Researchers at Medical College of Georgia, Augusta, GA, report a 10-year-old girl with a history of Listeria monocytogenes meningoencephalitis, contracted at 2½ years of age, who developed behavioral changes consistent with Kluver-Bucy syndrome at 2 months following discharge. Following a week of fever, vomiting, and diarrhea with dehydration, she developed status epilepticus. A postinfectious communicating hydrocephalus was treated with ventriculoperitoneal shunt. Two months after discharge, she gradually exhibited a behavioral change characterized by aggression toward family members and pets, uncontrolled screaming and crying, inability to sustain attention span, hyperactivity, and decreased language output. Persistent behavior problems were treated with clonidine and Concerta, and were complicated at 4 and 1/2 years of age by hypersexuality (frequent masturbation), hyperorality, and significant weight gain. MRI at age 4 showed diffuse brain atrophy with maximal temporal lobe involvement and at 9 years, decreased hippocampal volume bilaterally. Complex partial seizures at 6 years of age were partially controlled with carbamazepine and lamotrigine. Except for tactile exploratory behavior and clinging to the examiner, the neurological exam was normal. EEG showed focal slowing bilaterally with epileptiform discharges over right and left midtemporal regions. Serial neuropsychological evaluations at 5, 7, and 10 years of age demonstrated expressive and receptive language impairment and an amnestic syndrome. She had poor working memory and verbal learning performance and was unable to make new declarative memories. Her reading, spelling, and arithmetic performance decreased from low average/average to borderline at age 10 years. Oral reading fluency, comprehension, and written expression were in deficient range. [1]

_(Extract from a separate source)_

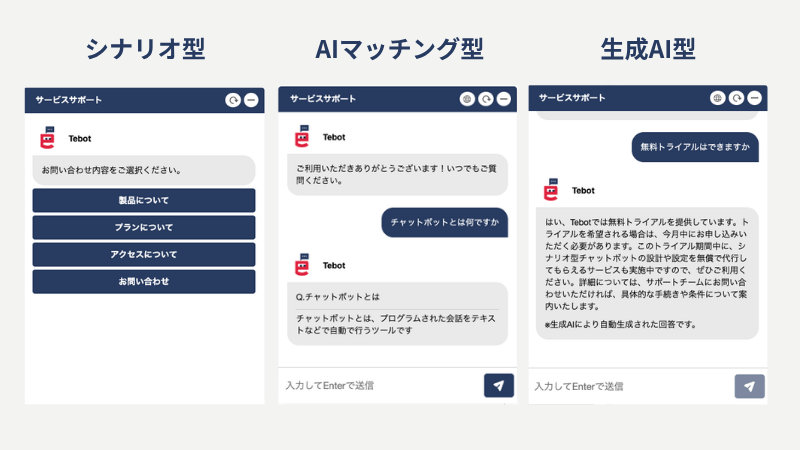This screenshot has height=450, width=800.
Task: Click the 無料トライアルはできますか message bubble
Action: 695,147
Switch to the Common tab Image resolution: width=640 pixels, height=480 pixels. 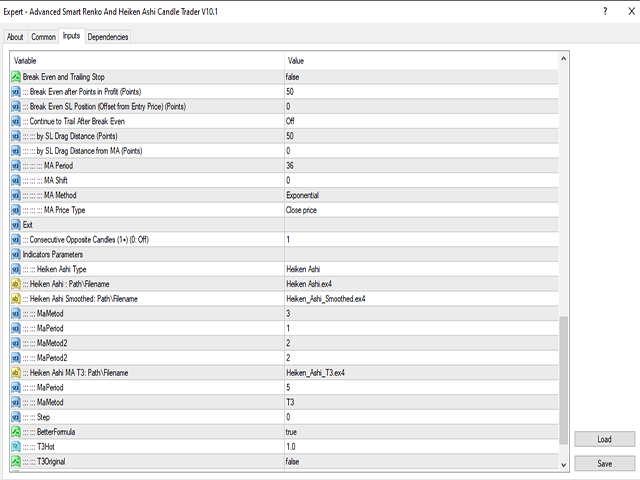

COMMENT. Kluver and Bucy at the University of Illinois, Chicago, in 1937 and 1938, described a “psychic blindness” and other symptoms following bilateral temporal lobectomy in rhesus monkeys. Terzian et al reported the first case of KB syndrome in man in 1955, following bilateral removal of temporal lobes for intractable epilepsy. In adults, the characteristic symptoms of KB syndrome include 1) visual agnosia, inability to recognize objects without loss of visual discrimination; 2) hyperorality, urge to examine objects by mouth; 3) hypermetamorphosis, excessive attentiveness/touching of visual stimuli; 4) placidity, loss of normal fear or anger; 5) hypersexuality; and 6) changes in dietary habits. Also, aphasia, memory loss, and seizures occur in human cases. The syndrome is rare, only 27 pediatric cases reported, and is usually incomplete. Hyperorality and hypersexuality are most frequent features, followed by bulimia. Causes in children are various, including herpes simplex encephalitis, HIE, traumatic brain injury, neurocysticercosis, mycoplasma infection, bilateral arachnoid cysts, and encephalopathy.